======== Raw records ========

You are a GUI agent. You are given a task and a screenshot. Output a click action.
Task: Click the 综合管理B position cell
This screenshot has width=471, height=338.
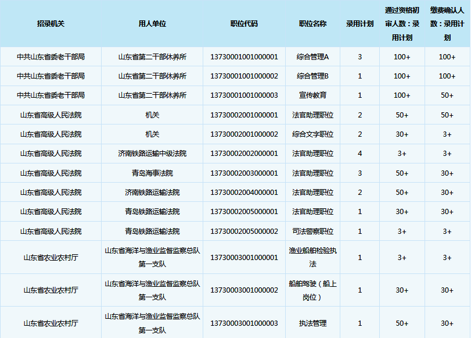[x=312, y=76]
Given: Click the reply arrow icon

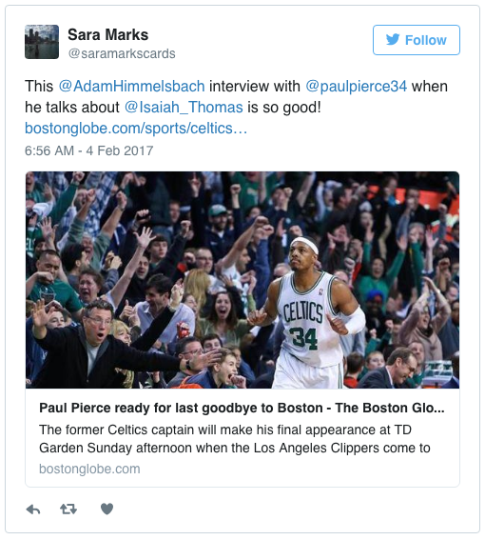Looking at the screenshot, I should (33, 509).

========

* Requirements *
Print every one of the lines above word for word, without the pictures.

* Output below *
You are a GUI agent. You are given a task and a screenshot. Output a click action.
Task: Click the 综合管理B position cell
This screenshot has width=471, height=338.
[x=312, y=76]
Given: Click the reply arrow icon

Looking at the screenshot, I should (33, 509).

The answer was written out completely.